-- What to do --
The answer must be every line of the records below that contains the word "Task".

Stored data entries
=-=-=
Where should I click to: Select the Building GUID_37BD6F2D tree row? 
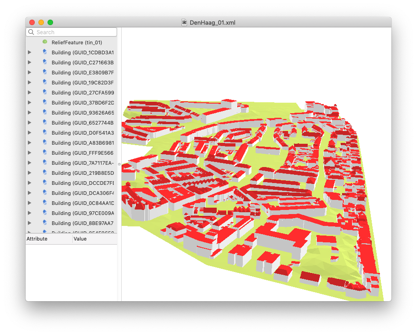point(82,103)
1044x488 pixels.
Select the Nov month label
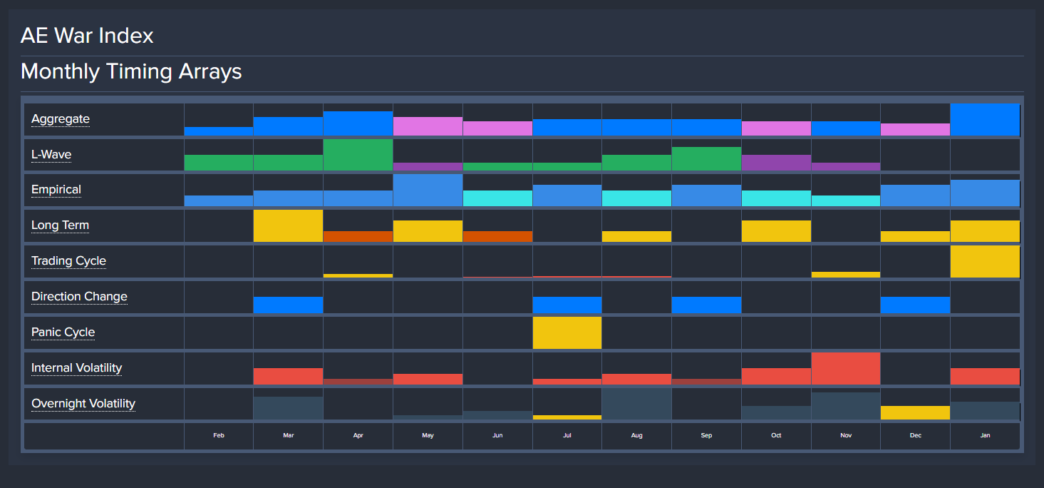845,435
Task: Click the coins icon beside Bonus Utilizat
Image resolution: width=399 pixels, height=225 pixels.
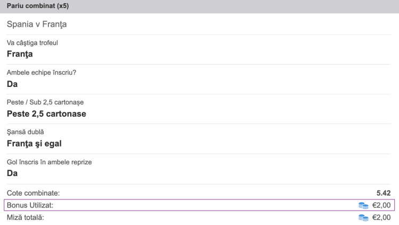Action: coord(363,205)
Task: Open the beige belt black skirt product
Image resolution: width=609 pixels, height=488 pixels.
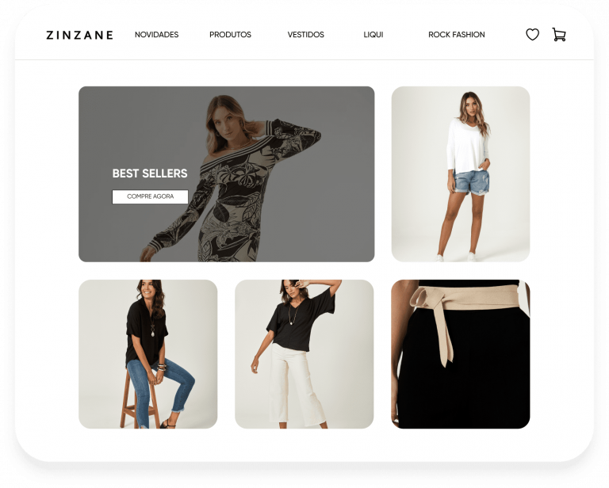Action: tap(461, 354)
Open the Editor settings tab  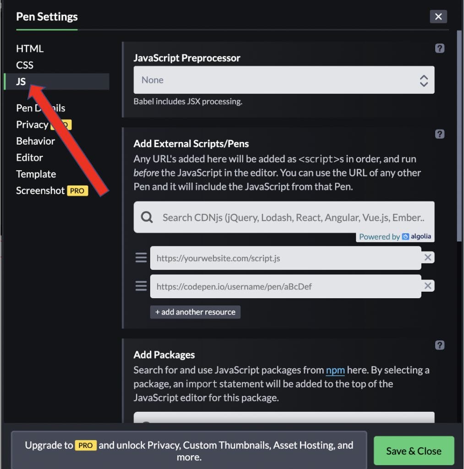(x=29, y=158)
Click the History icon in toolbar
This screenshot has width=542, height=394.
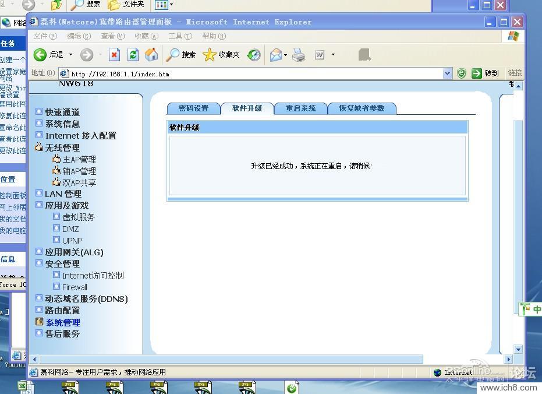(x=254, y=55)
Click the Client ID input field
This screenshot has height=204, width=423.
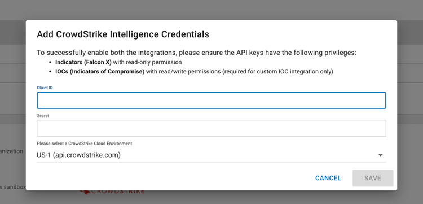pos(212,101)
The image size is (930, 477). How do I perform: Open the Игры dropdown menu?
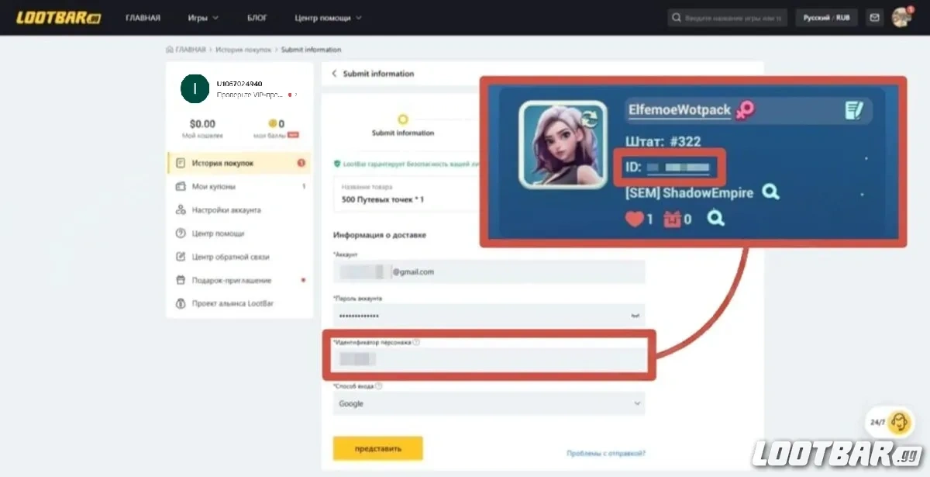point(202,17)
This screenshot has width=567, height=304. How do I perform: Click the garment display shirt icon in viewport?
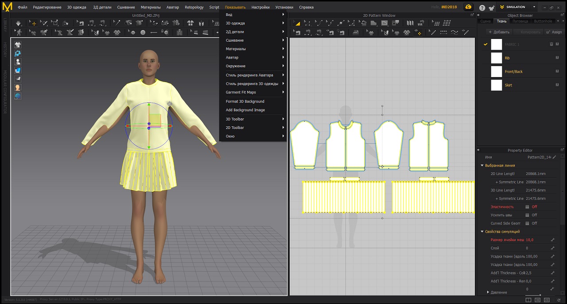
=-=-=
-- Solution to the problem --
Task: Click the coins icon beside Bonus Utilizat
Task: Open the beige belt black skirt product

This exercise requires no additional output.